**Task requirements**
Reproduce the records below, changing every occurrence of "Where should I click to" to "Which point should I click to" and leaving all other text unchanged.

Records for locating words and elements
%%
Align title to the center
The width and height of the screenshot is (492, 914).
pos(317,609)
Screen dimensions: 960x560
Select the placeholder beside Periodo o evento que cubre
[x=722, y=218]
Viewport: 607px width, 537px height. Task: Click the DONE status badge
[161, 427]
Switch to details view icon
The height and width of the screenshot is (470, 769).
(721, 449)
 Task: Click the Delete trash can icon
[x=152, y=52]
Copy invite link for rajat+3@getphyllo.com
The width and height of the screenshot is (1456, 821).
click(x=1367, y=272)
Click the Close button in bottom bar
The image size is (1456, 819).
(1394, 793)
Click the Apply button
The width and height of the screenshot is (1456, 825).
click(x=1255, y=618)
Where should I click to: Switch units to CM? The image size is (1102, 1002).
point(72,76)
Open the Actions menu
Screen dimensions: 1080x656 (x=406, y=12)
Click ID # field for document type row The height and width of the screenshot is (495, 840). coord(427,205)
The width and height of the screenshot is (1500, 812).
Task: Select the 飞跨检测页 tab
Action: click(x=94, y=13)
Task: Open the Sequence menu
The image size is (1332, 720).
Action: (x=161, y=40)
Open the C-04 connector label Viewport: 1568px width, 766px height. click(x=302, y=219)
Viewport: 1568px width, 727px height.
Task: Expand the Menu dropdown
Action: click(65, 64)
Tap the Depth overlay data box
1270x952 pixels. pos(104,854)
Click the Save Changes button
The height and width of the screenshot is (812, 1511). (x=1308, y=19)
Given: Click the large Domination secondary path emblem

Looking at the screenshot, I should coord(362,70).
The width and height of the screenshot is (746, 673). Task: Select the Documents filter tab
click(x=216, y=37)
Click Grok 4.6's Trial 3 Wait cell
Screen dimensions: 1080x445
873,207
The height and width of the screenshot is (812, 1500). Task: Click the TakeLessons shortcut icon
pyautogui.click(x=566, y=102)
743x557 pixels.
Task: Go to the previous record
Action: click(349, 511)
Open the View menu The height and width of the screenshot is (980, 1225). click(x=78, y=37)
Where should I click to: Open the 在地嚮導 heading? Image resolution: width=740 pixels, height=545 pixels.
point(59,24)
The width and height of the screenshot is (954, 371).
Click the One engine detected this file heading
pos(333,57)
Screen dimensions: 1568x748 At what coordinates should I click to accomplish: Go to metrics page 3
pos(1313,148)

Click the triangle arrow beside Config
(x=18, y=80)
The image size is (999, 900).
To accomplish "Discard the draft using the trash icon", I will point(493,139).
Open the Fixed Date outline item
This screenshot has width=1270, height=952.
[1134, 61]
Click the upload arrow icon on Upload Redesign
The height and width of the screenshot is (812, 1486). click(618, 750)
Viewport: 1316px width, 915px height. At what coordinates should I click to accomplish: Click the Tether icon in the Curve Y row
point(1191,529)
%%
**Full response**
Align title to the center
The width and height of the screenshot is (492, 914).
pos(317,609)
Screen dimensions: 960x560
Select the placeholder beside Periodo o evento que cubre
[x=722, y=218]
Viewport: 607px width, 537px height. Task: Click the DONE status badge
[161, 427]
Switch to details view icon
The height and width of the screenshot is (470, 769).
(721, 449)
 Task: Click the Delete trash can icon
[x=152, y=52]
Copy invite link for rajat+3@getphyllo.com
The width and height of the screenshot is (1456, 821).
click(x=1367, y=272)
Click the Close button in bottom bar
The image size is (1456, 819).
(1394, 793)
Click the Apply button
The width and height of the screenshot is (1456, 825).
click(x=1255, y=618)
Which point should I click to: Switch units to CM? The image size is (1102, 1002).
point(72,76)
Open the Actions menu
Screen dimensions: 1080x656 (x=406, y=12)
Click ID # field for document type row The height and width of the screenshot is (495, 840). coord(427,205)
The width and height of the screenshot is (1500, 812).
Task: Select the 飞跨检测页 tab
Action: click(x=94, y=13)
Task: Open the Sequence menu
The image size is (1332, 720).
Action: (x=161, y=40)
Open the C-04 connector label Viewport: 1568px width, 766px height. click(x=302, y=219)
Viewport: 1568px width, 727px height.
Task: Expand the Menu dropdown
Action: click(65, 64)
Tap the Depth overlay data box
1270x952 pixels. pos(104,854)
Click the Save Changes button
The height and width of the screenshot is (812, 1511). (x=1308, y=19)
Given: Click the large Domination secondary path emblem

Looking at the screenshot, I should coord(362,70).
The width and height of the screenshot is (746, 673). Task: Select the Documents filter tab
click(x=216, y=37)
Click Grok 4.6's Trial 3 Wait cell
Screen dimensions: 1080x445
873,207
The height and width of the screenshot is (812, 1500). Task: Click the TakeLessons shortcut icon
pyautogui.click(x=566, y=102)
743x557 pixels.
Task: Go to the previous record
Action: click(349, 511)
Open the View menu The height and width of the screenshot is (980, 1225). click(x=78, y=37)
Which point should I click to: Open the 在地嚮導 heading? Image resolution: width=740 pixels, height=545 pixels.
point(59,24)
The width and height of the screenshot is (954, 371).
Click the One engine detected this file heading
pos(333,57)
Screen dimensions: 1568x748 At what coordinates should I click to accomplish: Go to metrics page 3
pos(1313,148)

Click the triangle arrow beside Config
(x=18, y=80)
The image size is (999, 900).
To accomplish "Discard the draft using the trash icon", I will point(493,139).
Open the Fixed Date outline item
This screenshot has width=1270, height=952.
[1134, 61]
Click the upload arrow icon on Upload Redesign
The height and width of the screenshot is (812, 1486). click(618, 750)
Viewport: 1316px width, 915px height. At what coordinates should I click to accomplish: Click the Tether icon in the Curve Y row
point(1191,529)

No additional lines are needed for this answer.